:: Your goal ::
The task requires repeating, word for word, the lines from the one with "The width and" through the end of the material, leaving out all pictures.

/---

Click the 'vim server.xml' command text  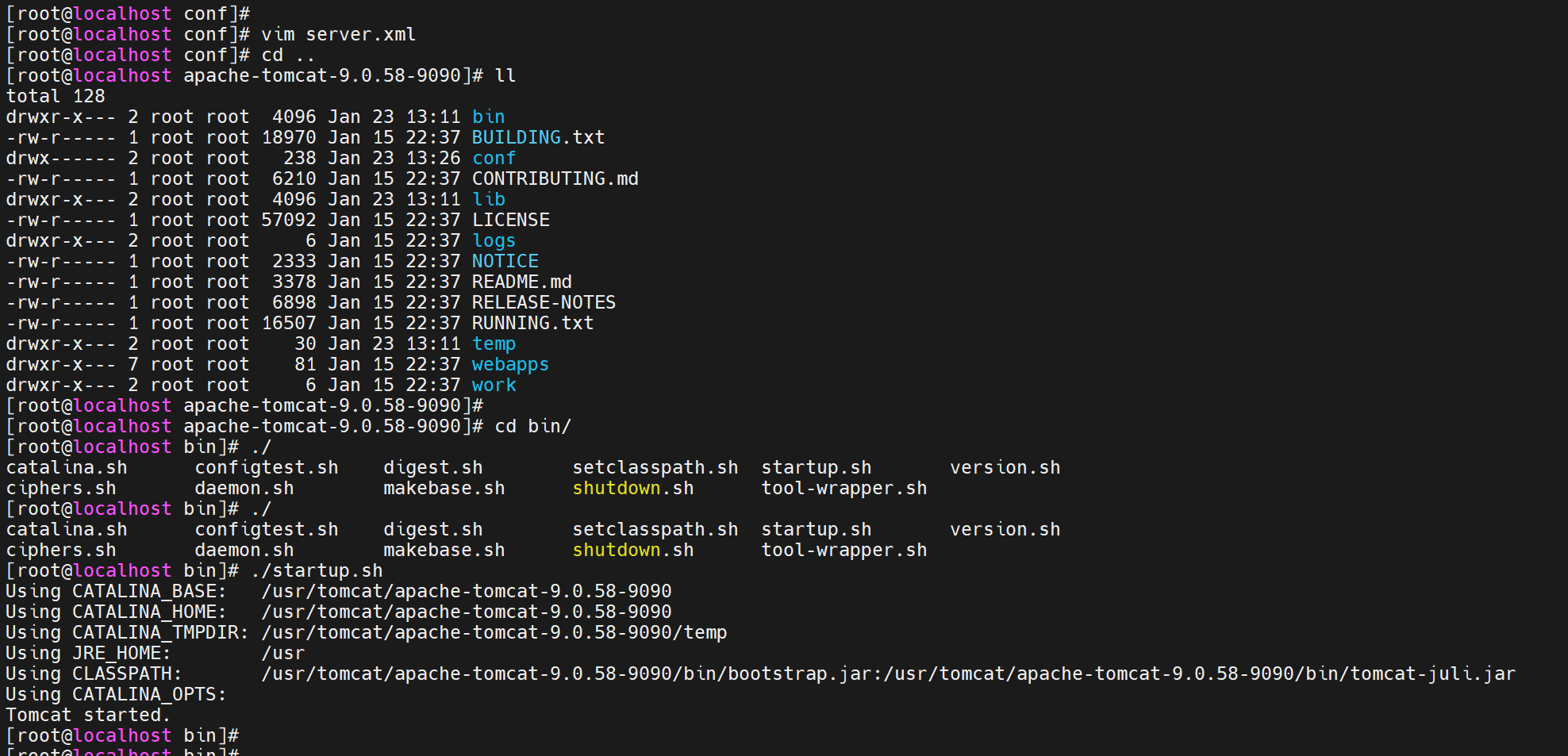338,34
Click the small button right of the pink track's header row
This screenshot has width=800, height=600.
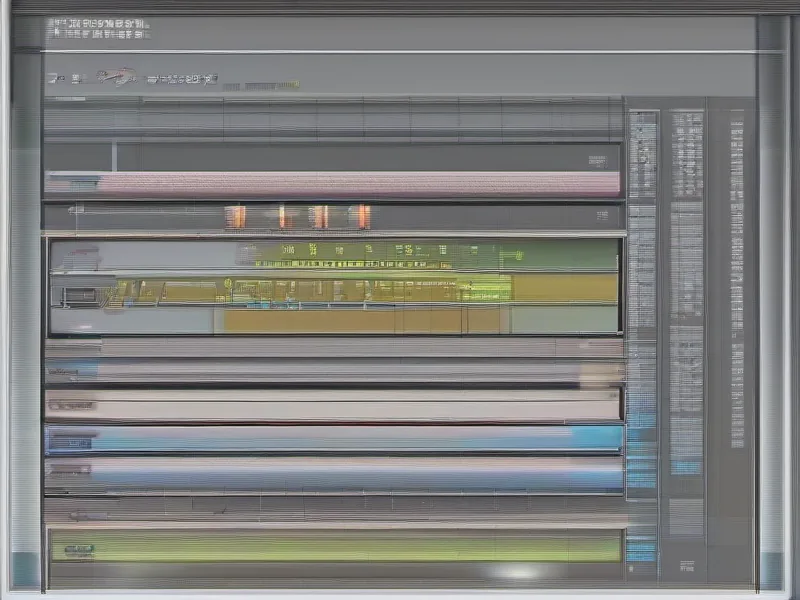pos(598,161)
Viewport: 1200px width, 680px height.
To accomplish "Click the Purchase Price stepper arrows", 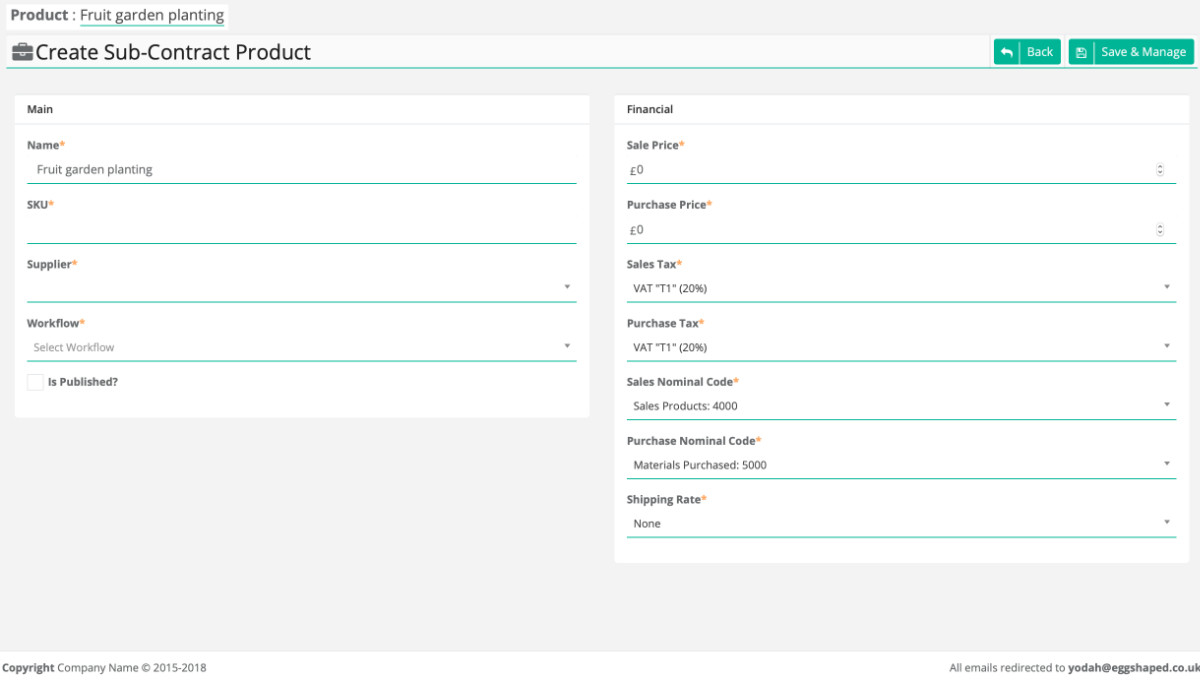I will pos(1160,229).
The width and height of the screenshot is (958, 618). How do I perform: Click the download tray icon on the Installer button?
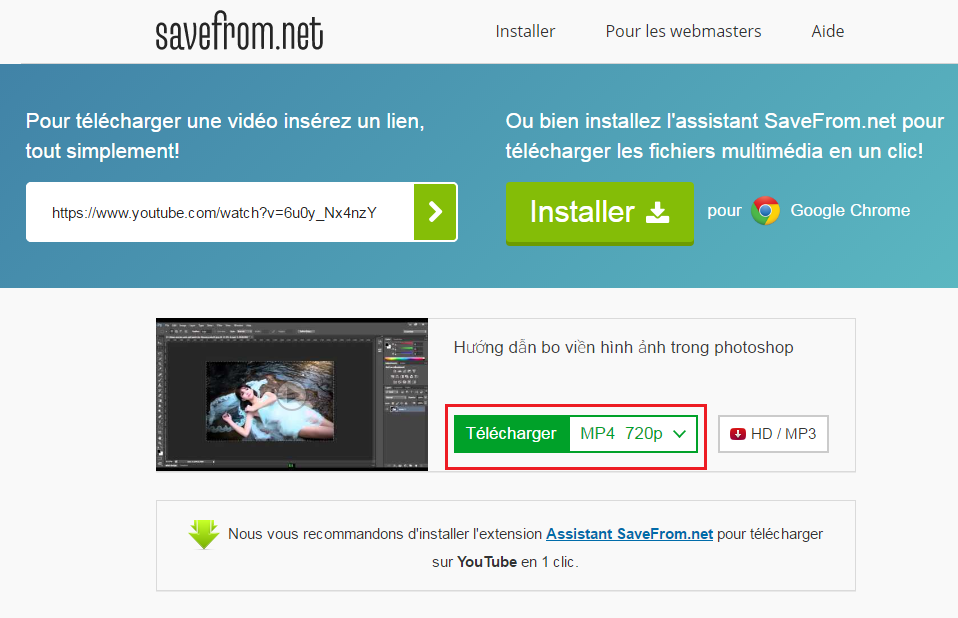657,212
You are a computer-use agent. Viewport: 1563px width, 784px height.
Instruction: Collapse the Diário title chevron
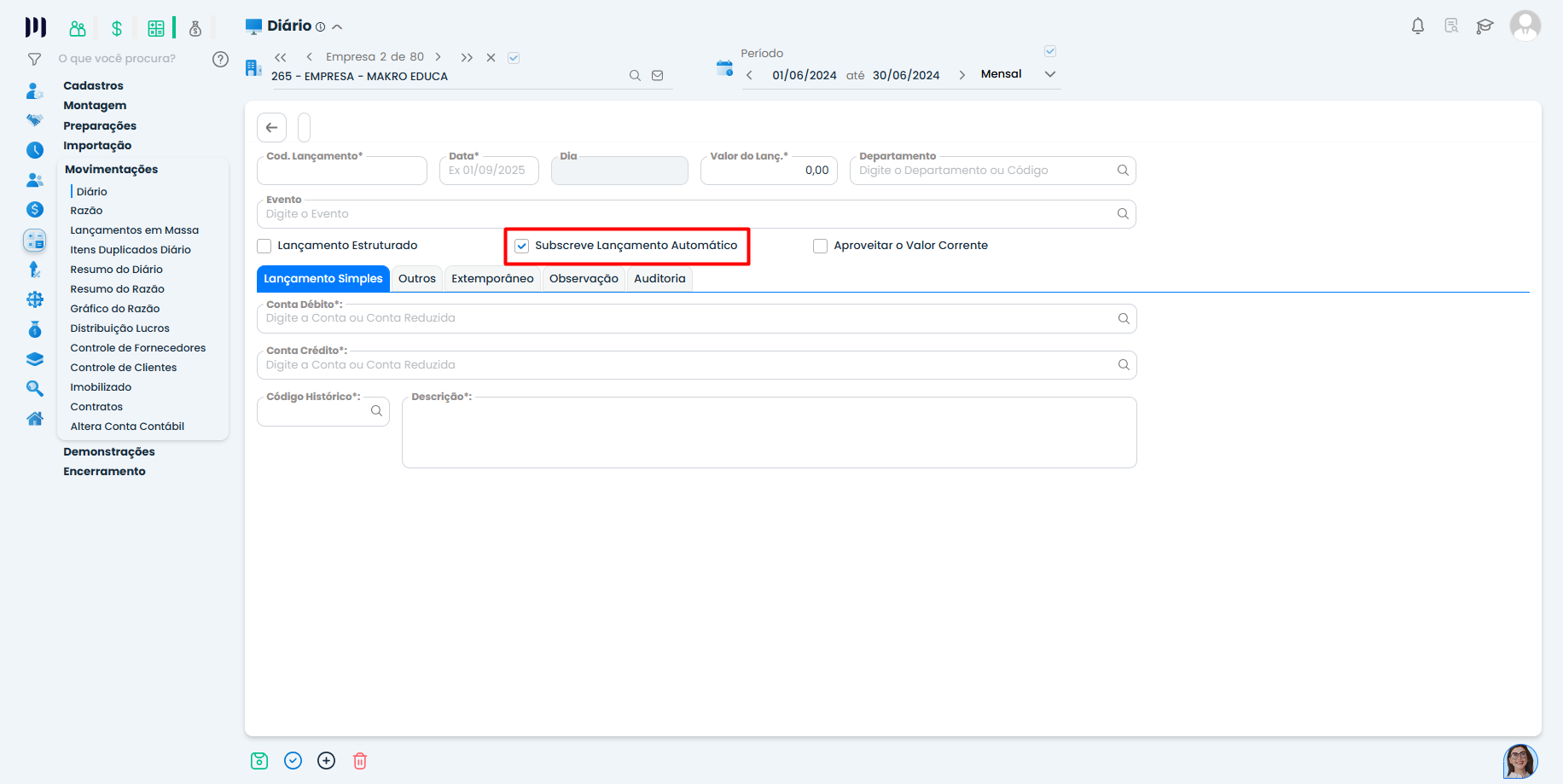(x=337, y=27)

\---

:: Reply ::
The width and height of the screenshot is (958, 618). How do I perform: Click the download tray icon on the Installer button?
657,212
You are a computer-use agent. Viewport: 1563px width, 784px height.
Instruction: Collapse the Diário title chevron
(x=337, y=27)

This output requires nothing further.